Funded by The Leverhulme Trust, Dr Howard is aiming to spend time engaging in conversation with DMS researchers, and absorbing ideas from their current mathematical research, before moving on to develop “sonic experiments” related to her discoveries.
Dr Howard said: “I am very much looking forward to becoming DMS Leverhulme Artist in Residence this month.
Learn and absorb
“Ideas from maths and science are so important within my own musical compositions and it is really exciting to have this opportunity to work closely with DMS mathematicians; to learn and absorb concepts from current mathematical research.
“Two-way interactions are a tremendous stimulus for all concerned.”
The young Paris-based duo scapegoat (Australian saxophonist, Joshua Hyde and Canadian percussionist, Noam Bierstone) will be involved in the realisation and performance of these “mathematical ideas in sound”. Dr Howard will draw upon these experiments to create a new musical composition.
[callout title= ]“Ideas from maths and science are so important within my own musical compositions and it is really exciting to have this opportunity to work closely with DMS mathematicians"[/callout]

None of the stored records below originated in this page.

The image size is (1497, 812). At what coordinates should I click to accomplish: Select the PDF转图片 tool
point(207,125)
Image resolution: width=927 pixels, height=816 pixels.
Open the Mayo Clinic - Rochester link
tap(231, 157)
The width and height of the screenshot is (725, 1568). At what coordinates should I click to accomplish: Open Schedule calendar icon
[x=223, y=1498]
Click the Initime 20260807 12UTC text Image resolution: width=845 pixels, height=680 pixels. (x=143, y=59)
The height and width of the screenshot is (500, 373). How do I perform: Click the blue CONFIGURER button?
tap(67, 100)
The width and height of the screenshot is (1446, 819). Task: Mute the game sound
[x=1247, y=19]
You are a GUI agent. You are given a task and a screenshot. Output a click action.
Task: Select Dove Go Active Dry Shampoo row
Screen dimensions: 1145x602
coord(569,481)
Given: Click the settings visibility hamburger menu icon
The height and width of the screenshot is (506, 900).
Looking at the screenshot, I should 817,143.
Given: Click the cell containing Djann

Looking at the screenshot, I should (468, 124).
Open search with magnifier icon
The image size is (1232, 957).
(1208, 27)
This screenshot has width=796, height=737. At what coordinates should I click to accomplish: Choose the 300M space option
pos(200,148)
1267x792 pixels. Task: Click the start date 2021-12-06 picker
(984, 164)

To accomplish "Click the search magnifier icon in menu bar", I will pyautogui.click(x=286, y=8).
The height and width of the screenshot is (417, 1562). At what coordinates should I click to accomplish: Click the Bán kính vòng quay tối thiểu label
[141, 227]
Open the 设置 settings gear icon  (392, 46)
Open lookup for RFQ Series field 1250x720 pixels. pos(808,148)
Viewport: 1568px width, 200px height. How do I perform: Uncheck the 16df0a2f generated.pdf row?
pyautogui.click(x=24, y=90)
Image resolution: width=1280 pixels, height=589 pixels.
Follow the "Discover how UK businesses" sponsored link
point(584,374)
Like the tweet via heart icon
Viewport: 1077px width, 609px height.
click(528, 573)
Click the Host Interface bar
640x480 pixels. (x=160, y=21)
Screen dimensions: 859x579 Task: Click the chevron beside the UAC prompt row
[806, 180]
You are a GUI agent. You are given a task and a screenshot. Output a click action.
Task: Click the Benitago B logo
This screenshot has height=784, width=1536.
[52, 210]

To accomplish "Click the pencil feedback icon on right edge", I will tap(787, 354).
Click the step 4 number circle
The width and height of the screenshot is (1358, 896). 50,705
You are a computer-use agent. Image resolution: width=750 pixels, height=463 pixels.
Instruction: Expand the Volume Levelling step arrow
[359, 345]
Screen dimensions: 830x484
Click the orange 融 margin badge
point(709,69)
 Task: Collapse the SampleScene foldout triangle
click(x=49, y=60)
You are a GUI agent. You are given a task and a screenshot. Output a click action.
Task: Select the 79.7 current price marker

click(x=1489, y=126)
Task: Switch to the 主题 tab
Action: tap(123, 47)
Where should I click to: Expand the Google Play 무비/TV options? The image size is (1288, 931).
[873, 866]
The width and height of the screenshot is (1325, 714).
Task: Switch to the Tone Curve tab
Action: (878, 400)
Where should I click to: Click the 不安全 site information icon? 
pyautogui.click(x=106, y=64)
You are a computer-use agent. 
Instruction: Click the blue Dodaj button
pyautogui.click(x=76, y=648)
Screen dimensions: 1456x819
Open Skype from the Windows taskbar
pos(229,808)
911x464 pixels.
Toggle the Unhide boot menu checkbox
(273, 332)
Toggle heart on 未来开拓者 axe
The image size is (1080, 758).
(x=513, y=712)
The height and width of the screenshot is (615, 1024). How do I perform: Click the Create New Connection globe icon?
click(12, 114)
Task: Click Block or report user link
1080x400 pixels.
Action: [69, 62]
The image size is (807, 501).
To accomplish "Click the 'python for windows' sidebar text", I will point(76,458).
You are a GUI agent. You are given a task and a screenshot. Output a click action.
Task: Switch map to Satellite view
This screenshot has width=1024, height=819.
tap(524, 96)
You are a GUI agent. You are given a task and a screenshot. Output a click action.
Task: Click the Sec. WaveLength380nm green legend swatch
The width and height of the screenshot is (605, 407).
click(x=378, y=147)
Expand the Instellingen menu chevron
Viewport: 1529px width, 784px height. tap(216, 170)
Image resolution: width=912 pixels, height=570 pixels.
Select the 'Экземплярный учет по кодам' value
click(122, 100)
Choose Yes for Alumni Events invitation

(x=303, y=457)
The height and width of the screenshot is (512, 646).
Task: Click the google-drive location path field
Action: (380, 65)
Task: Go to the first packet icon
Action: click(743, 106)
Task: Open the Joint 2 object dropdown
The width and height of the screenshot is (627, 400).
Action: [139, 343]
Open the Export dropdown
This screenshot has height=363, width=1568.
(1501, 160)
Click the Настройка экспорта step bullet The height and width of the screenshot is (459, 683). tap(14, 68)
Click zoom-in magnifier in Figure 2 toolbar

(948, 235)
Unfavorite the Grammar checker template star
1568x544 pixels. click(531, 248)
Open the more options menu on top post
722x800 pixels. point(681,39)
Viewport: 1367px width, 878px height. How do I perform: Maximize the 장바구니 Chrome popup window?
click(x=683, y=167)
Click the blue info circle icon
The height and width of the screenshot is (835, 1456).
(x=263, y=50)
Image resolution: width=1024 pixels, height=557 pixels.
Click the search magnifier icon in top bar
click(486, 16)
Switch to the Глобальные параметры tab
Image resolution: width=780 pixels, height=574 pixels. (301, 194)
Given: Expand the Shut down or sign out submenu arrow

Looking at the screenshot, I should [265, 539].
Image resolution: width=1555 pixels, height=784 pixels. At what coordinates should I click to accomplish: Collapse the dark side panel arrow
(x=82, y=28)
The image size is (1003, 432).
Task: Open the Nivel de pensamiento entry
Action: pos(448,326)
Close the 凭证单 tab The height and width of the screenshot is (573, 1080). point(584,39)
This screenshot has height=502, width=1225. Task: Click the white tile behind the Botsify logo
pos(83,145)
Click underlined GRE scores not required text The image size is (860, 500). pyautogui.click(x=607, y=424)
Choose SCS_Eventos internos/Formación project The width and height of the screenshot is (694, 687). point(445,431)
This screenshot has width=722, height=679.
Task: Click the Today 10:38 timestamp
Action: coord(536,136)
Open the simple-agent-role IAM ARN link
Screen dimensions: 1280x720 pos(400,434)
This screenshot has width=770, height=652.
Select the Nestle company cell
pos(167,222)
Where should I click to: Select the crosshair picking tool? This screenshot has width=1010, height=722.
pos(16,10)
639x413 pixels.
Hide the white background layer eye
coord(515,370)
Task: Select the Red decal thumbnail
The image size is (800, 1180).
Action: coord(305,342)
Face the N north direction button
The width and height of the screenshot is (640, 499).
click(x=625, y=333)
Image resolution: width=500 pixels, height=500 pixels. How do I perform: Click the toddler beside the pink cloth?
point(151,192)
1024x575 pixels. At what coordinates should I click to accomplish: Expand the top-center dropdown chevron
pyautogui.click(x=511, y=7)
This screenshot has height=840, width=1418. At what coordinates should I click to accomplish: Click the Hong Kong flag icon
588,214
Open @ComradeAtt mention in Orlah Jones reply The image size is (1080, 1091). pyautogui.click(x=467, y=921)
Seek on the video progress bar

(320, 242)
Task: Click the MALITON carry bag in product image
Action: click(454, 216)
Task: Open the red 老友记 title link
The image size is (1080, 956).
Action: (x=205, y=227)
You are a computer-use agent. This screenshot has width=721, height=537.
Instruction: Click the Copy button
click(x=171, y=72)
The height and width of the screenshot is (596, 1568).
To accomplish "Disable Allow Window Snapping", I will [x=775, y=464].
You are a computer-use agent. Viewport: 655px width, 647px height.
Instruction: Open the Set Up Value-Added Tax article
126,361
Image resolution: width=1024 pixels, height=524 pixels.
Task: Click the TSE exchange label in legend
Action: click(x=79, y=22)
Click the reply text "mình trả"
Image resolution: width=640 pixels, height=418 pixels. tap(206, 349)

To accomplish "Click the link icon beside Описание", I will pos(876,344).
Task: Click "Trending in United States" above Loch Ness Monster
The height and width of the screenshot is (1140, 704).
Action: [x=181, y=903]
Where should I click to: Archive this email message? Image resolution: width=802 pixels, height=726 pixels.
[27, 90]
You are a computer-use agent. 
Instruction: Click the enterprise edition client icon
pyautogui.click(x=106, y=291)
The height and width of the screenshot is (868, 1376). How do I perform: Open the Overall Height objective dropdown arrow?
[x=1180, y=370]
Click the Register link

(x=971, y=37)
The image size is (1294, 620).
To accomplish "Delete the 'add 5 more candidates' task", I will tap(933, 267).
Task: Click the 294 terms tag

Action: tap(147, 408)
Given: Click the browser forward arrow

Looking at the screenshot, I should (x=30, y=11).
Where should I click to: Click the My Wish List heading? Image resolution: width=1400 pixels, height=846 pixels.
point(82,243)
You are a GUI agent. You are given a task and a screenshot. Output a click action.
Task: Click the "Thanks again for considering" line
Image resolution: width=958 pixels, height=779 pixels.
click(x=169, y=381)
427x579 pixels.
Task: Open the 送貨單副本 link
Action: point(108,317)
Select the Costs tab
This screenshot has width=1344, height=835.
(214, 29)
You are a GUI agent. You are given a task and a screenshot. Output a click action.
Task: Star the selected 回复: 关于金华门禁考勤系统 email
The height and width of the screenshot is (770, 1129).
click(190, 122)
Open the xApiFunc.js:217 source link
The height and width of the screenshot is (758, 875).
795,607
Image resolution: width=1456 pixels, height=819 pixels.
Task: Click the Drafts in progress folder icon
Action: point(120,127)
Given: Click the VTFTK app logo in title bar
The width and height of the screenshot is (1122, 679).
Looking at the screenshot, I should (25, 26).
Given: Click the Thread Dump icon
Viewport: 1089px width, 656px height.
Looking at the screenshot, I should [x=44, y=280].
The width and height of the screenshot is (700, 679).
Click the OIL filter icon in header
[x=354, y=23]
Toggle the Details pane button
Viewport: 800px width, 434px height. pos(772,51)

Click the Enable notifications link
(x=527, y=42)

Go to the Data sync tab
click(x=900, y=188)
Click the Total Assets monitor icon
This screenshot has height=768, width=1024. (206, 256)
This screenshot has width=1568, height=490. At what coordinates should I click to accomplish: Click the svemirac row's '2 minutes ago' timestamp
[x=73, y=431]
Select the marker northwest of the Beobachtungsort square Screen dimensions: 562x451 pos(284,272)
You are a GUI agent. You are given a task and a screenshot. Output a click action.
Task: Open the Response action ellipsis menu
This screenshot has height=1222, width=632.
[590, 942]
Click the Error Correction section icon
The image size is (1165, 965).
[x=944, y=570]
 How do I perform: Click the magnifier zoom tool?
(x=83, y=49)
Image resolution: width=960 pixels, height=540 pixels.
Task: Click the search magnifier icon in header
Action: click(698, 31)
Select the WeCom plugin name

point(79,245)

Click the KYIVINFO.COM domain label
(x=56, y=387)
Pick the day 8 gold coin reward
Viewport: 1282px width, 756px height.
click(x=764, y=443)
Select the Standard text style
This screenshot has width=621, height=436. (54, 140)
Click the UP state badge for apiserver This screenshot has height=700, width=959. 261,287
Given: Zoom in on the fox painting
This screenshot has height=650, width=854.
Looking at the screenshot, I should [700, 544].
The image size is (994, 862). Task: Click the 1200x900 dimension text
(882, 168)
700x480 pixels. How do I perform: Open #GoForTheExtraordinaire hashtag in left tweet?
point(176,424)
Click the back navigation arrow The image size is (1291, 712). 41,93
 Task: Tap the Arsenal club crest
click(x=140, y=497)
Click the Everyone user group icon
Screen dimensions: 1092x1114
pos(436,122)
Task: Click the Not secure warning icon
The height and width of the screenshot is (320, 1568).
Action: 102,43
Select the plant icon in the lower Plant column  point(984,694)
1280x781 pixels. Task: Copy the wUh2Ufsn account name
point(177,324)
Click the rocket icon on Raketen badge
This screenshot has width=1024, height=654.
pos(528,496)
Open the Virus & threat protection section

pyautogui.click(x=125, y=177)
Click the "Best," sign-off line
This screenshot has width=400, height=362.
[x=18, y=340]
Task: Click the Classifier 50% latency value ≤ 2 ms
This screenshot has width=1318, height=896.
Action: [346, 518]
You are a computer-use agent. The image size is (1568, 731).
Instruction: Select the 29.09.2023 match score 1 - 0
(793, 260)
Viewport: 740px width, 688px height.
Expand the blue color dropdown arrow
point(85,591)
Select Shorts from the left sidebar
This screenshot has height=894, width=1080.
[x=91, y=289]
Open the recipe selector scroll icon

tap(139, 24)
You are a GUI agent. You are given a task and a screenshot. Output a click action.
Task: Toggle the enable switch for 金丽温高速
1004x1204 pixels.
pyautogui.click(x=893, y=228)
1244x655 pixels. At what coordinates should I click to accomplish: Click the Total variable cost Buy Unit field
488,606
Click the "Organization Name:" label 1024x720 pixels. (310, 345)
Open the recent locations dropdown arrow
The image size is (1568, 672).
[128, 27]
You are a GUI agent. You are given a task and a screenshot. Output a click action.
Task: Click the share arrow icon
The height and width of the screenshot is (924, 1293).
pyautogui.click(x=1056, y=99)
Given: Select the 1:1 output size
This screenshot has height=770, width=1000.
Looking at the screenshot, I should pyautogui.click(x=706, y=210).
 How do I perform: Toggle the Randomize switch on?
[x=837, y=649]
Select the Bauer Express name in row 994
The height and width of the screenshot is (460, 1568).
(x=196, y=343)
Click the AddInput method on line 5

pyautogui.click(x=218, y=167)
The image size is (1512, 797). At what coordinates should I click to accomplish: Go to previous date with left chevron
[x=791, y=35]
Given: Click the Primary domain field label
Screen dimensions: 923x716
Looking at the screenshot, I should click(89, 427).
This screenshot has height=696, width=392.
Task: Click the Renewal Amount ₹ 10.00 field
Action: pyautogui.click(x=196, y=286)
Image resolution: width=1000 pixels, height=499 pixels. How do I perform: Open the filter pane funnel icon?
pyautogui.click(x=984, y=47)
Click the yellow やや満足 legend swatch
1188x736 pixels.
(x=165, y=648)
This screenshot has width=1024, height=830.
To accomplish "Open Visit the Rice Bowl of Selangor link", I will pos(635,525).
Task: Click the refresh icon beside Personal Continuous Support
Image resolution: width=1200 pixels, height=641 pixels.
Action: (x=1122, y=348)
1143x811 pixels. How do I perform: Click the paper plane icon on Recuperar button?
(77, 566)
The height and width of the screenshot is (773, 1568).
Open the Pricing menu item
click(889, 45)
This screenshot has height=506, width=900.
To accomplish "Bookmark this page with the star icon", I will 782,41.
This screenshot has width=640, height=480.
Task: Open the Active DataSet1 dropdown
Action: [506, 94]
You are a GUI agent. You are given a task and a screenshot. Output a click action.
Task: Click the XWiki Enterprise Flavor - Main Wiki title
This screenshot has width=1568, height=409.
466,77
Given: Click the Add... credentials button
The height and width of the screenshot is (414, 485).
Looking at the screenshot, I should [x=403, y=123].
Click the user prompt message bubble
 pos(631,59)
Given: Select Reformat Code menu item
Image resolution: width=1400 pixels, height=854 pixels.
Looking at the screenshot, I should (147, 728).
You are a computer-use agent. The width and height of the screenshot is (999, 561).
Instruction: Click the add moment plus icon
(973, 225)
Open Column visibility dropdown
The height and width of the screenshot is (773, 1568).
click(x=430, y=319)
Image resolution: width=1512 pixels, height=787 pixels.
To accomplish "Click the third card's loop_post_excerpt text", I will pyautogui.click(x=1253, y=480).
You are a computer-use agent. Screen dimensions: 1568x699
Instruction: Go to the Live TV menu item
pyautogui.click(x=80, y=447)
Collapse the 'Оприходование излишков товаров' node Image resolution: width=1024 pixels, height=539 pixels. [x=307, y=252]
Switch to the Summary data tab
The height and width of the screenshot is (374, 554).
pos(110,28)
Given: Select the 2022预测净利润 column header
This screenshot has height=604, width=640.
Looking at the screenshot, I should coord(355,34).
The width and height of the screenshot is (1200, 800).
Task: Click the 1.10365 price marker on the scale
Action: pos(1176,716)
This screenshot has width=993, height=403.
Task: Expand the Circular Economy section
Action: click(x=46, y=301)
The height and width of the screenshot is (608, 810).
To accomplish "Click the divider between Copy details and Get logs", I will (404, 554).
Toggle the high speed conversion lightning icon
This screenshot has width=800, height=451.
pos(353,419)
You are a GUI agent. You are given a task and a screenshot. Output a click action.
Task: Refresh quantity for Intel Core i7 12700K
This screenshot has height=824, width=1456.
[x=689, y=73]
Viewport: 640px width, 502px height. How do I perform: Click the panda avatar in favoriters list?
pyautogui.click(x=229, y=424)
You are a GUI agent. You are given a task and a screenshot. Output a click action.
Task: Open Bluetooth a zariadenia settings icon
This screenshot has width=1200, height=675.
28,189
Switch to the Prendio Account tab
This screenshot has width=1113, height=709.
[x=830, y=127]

The residency will be extensively documented and updates will be posted regularly on the DMS website.
Dr Howard, an Oxford University graduate in Mathematics and Computer Science, will begin her new role fresh from a stint with the London based Mahogany Opera Group, culminating in a performance at the Group’s Research and Development Festival in January.
Welcoming her to the department this month will be Head of the School of Physical Sciences, Professor Ronan McGrath.
Prof McGrath said: “We wish Dr Howard every success during her stay.
“Such interactions are a major contribution to maintaining a culture and climate of creativity and enquiry which are the hallmarks of any successful research university.”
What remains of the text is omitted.